Stronger together is the motto of Armagh construction supply company SDG, and it’s a maxim that its chief executive keeps at the forefront of all her business dealings.
Louise Skeath joined the family business seven years ago and in that time turnover has doubled.
The 48-year-old has an ambitious vision for the future too, planning to increase turnover by five-fold within five years and increase their reach in the Republic of Ireland and the rest of the UK.
But she is in no doubt she would not be able to do any of it without the company’s 28 staff or their customers.
Recently, the company handed over £20,000 to the Air Ambulance and the NI Cancer Fund for Children, after staff organised and took part in a number of fundraising challenges.
It was the first time SDG had chosen charities for the year but such was its success they have decided to make it an annual event.
They have been accepting suggestions for a nominated charity for next year which will be decided by employee vote.
Said Louise: “I think as a leader of a company you have a personal responsibility to your local economy and to give back to the local community.
“If you are successful, you always have to be mindful to give part of that success back so that’s something I am trying to instil in the business.”
The business, which is based at Tullygoonigan Industrial Estate on the Moy Road and also has a smaller branch in Emyvale, Co Monaghan, was established in 1990 by Louise’s dad, Monaghan man Seamus Duffy.
The first two letters of SDG are his initials while the G is for Louise’s older brother Gary who has worked in the firm from the outset.
Although Louise ‘s degree was in food sciences, she ended up working with her husband Mark for 10 years in his pharmaceutical refrigeration logistics company.

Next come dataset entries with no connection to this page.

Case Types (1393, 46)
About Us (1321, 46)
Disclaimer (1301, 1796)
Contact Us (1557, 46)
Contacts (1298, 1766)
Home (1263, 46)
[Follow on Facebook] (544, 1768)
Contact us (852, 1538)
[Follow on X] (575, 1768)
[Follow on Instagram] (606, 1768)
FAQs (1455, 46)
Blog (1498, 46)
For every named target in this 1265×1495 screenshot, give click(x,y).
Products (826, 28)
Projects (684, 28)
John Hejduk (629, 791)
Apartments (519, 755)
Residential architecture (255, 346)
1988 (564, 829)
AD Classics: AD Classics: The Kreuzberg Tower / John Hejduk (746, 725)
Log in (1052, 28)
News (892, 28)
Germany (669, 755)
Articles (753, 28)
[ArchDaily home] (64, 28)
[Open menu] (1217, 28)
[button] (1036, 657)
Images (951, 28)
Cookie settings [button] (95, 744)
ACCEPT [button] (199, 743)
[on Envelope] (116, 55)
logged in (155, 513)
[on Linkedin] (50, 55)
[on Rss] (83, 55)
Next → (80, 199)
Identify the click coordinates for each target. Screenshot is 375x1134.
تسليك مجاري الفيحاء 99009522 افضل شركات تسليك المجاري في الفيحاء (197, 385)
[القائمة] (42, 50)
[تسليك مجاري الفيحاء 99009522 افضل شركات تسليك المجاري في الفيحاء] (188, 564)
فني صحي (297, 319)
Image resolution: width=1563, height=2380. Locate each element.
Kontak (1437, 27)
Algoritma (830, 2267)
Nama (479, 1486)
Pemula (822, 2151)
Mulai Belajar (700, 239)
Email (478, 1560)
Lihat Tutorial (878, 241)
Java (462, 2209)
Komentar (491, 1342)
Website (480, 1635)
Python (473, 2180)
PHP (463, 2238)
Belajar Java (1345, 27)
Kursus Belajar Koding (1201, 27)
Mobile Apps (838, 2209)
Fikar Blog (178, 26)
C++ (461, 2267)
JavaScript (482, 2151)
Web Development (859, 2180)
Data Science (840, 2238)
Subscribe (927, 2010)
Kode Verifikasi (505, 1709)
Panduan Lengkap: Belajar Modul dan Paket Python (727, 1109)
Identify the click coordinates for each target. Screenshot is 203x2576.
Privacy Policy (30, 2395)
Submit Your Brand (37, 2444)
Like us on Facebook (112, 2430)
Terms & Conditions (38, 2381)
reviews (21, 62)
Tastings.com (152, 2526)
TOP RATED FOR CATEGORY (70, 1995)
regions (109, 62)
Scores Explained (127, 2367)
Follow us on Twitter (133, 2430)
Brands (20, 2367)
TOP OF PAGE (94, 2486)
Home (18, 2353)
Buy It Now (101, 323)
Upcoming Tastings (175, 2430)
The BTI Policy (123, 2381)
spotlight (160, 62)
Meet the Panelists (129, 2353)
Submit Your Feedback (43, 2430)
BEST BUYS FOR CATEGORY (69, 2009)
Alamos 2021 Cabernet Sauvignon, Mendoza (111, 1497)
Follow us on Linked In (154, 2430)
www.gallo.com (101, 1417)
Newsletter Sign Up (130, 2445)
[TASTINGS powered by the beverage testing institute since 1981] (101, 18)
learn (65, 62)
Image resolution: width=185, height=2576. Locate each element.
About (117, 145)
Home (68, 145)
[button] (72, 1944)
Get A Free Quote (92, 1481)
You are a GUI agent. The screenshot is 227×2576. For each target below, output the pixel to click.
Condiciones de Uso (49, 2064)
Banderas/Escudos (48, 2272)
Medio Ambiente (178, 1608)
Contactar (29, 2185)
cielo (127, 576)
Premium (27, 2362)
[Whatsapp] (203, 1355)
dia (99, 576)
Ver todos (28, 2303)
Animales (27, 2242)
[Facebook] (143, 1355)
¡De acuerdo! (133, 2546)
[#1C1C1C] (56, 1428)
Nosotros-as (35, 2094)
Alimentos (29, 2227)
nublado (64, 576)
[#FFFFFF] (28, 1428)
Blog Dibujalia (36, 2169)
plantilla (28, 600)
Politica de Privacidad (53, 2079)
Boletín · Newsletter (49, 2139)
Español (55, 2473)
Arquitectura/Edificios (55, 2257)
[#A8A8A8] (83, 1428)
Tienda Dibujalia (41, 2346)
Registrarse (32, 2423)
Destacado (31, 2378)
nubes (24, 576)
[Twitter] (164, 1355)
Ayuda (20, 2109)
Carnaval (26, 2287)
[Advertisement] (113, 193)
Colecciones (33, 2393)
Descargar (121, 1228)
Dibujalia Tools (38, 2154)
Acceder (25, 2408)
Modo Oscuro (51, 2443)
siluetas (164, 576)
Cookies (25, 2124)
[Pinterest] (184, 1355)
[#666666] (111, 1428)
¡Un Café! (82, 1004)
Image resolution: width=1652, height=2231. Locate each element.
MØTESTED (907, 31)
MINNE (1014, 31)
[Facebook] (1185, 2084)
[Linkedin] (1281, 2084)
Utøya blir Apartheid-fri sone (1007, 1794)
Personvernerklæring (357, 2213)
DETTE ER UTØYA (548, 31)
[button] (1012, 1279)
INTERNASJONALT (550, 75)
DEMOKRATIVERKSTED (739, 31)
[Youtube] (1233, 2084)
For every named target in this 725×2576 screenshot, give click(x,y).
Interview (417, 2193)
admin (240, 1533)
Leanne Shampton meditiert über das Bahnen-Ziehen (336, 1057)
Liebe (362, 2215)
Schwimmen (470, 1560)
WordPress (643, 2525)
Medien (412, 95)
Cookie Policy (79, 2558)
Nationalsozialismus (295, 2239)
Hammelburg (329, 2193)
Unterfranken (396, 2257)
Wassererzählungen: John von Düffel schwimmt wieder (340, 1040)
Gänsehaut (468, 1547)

After selling it and taking a sabbatical, her father asked her to join him in SDG in 2015 and she took over as chief executive four years later.
“I always have three focuses – looking at the horizon, to see what we are going to do; looking over my shoulder to see what we are doing, and taking care of our people,” she said.
Last year she won two awards, of which she is very proud – one from the Institute of Directors and the other from Women in Business.
Louise, who still lives in Monaghan with Mark and their four children, aged from 10-20 years, said running your own business “really helps you cut your teeth. You learn a lot”.
“My role was always customer-centric so the key thing I brought to SDG was focusing on the customers, looking at the importance of relationships and collaborating with customers on key projects,” she said.
“My passion is research and development and innovation – I am very future centric.
“I love that two days are never the same. Because you own the business, you are always invested in it.”
The company, which works with manufacturers, contractors, engineers and designers at every stage of construction, currently services Northern Ireland, the Republic and Great Britain but its vision is to “create a legacy of jobs in Northern Ireland that we can sustain and make products that we can push out globally”.
With between 60-80 customers a day, it has six vehicles on the road and uses couriers as well.
Fifty-two per cent of all its business is in the precast market and it has supplied solutions such as acoustic ceilings to the Central Bank and the High Courts in Dublin, as well as working on projects with Microsoft, Google and Facebook.
It is now looking to supply more innovative, technical products and has its own in-house technical team.
Louise said the past three years had been tough, with Covid and now the war in Ukraine resulting in a huge rise in steel prices.
“It has been very challenging but resilience makes you stronger,” she said. “We were lucky because, even with Covid, we were able to service our customers up to 80 per cent of where we wanted to be.
“The funding and support the British Government has given us is phenomenal, not just during the pandemic.”
SDG has also supported its staff through the cost of living crisis, giving them extra payments to cover increased energy costs and inflation.
“It has been very well received across the team,” she said. “We believe in looking after the team because they are the people looking after our customers.
“After all, if you don’t have a happy workforce, what do you have?”